GB: I think it is probably the perception of quite a lot of your listeners, because they’ve only heard one side of the story, the side of the story that suggests this is a delaying tactic.
PD: So you’re now accusing our community of being ignorant as well?
GB: Did I say that?
PD: You’re saying that we don’t read the Age, that we don’t listen to Parliament, that none of us can pick up Hansard and read it…
GB: Did I say that your community is ignorant?
PD: Well you’ve said that we’re only hearing one side of the argument – that’s an unfair comment senator.
GB: I think only one side of the argument has dominated this. It’s a very simple point! A really simple point. Is referring a complex piece of legislation to a senate committee, an utterly commonplace thing to do, a delaying tactic?
DP: But isn’t it true, senator, that’s there’s already a house standing committee on family, community, housing and youth that’s looking into some of these issues, particularly support for carers?
GB: Well with all due respect to house of representatives committees, these sorts of bills are always bills that are looked at by senate committees, that’s what senate committees do, that’s the great thing about the senate, its committee system, and I think most of your listeners would be aware of that.
DP: One question from a listener here : “Perhaps one way forward to financial equality would be to remove partner benefits altogether for all relationships and in that fashion everybody would be in the same boat that same sex couples have been rowing all these years.”
GB: Well I don’t think anybody’s suggesting that.
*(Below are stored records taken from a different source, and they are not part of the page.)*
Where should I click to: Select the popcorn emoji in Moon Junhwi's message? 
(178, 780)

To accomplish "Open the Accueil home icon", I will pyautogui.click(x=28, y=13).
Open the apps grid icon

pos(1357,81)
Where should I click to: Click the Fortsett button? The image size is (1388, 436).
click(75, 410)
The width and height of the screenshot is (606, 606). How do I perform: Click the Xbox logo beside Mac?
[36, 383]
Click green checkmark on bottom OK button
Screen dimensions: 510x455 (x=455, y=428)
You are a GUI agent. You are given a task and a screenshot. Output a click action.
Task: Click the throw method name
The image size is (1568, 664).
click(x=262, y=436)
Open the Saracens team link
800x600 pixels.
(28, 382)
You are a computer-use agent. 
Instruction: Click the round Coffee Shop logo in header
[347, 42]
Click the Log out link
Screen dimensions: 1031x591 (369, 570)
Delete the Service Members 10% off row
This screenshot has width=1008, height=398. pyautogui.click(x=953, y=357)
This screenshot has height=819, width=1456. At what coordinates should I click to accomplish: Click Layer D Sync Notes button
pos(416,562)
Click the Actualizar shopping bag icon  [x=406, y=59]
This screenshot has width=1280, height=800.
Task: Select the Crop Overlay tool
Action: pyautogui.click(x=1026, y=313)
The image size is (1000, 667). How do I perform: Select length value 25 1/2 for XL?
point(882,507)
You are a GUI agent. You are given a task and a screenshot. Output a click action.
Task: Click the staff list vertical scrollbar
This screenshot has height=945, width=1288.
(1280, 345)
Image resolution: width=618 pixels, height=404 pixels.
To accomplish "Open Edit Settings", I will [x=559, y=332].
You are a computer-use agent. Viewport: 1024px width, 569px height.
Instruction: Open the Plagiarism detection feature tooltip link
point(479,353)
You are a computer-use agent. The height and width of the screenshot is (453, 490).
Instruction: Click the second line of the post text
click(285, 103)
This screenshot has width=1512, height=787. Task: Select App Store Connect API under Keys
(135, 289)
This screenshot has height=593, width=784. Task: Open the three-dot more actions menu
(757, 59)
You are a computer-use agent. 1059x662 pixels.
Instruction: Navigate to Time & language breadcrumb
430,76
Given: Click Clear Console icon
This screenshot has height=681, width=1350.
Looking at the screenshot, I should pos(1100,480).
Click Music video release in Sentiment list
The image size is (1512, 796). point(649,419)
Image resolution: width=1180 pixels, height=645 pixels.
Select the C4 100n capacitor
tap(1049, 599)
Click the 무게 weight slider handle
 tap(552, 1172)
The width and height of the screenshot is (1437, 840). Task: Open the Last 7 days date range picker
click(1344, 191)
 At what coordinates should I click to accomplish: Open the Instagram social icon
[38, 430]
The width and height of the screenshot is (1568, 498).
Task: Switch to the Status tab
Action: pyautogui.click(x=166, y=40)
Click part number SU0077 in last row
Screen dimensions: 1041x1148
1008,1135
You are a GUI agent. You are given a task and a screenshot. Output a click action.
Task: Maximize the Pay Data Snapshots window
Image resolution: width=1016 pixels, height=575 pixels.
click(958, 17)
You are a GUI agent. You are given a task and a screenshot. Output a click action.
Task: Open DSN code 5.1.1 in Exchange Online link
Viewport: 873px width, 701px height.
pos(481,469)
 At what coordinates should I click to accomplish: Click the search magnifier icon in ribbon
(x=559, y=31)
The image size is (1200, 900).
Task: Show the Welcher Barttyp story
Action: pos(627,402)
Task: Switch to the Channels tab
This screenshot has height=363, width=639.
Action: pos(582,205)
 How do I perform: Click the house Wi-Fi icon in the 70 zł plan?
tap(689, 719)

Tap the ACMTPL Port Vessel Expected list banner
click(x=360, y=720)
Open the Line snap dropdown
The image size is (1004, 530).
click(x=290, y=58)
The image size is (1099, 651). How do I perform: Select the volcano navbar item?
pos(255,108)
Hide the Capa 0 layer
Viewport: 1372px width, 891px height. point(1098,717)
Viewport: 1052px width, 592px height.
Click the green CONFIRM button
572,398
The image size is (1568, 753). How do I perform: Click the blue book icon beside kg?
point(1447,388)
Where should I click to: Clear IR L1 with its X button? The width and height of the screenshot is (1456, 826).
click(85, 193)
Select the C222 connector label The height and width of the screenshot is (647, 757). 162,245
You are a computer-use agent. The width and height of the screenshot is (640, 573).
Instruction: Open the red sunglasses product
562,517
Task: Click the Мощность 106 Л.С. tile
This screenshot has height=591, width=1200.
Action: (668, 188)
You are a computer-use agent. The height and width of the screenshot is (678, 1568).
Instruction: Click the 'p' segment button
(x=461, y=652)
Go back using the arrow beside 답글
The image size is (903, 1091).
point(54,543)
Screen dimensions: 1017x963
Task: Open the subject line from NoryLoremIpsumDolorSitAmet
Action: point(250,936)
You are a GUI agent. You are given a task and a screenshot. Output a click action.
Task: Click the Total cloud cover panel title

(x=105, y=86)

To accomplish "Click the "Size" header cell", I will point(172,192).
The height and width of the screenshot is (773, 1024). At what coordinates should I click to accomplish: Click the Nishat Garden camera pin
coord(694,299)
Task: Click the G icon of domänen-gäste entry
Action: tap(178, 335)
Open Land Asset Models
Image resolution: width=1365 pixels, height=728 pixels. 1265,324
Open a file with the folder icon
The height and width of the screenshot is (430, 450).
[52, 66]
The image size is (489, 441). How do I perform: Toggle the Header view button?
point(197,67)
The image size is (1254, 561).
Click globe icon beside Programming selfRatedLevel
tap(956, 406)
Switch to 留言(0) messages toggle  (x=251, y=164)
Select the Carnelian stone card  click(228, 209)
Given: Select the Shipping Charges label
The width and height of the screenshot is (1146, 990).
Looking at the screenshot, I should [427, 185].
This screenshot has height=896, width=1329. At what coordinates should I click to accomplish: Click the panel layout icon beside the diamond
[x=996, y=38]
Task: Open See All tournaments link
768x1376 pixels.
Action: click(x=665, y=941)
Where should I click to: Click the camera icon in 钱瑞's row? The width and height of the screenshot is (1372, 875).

I think the way to go forward and what I would like to see is people in same sex relationships face no form of discrimination in relation to their financial, taxation, superannuation affairs whatever, and that’s our objective, and I accept in good faith that it’s the government’s objective too.
PD: Senator, I’d just like to draw your attention to the amendment put by Brendan Nelson, the leader of the opposition, which amongst other things said, “whilst not declining to give the bill a second reading, the House affirms its commitment to the central importance of the institution of marriage to Australian society.” Could you answer me and our listeners really really simply how a change in a piece of legislation regarding superannuation will in any way question or challenge of chip away at the institution of marriage?
GB: I don’t think it will, But you’ve got to understand why an amendment like that was moved.
PD: No, I don’t understand, that’s why I’m asking you.
GB: Well I’ve already given you a direct answer. But can I explain why an amendment like that was moved? Because there are many people in the community who do have that concern, who d have a concern that legislation like this will erode the status of marriage. Now I am not one of those people. I don’t think it will. But I think people who do have that concern are entitled to be reassured about what the oppositions position is.
DP: What it seems to say to us is, we want to continue to enshrine, as a pinnacle of Australian society, a discriminatory institution, marriage.
GB: Well this gets into a different argument, and that is the argument about whether or not same-sex relationships should be treated as the equivalent of marriages, and I don’t believe they should, that’s not the oppositions position, you’ve got to . . . well you don’t have to . . . but I would think that the traditional and cultural centrality of marriage in all human civilization has been recognized to be a relationship between a man and a woman, that’s not a discriminatory thing to say, it’s not a particularly radical thing to say, far from it, it’s been the situation with marriage in one form or another throughout the entire recorded human history. And can I say this, to you as well. If you want to lose this argument, if you want to get the more conservative elements of the community right offside, then elaborate this into an argument about gay marriage.
DP: Oh yes. And it was very clear from what everyone said yesterday – no gay marriage, no gay IVF, no gay surrogacy – was very firmly placed off limits, at least for now.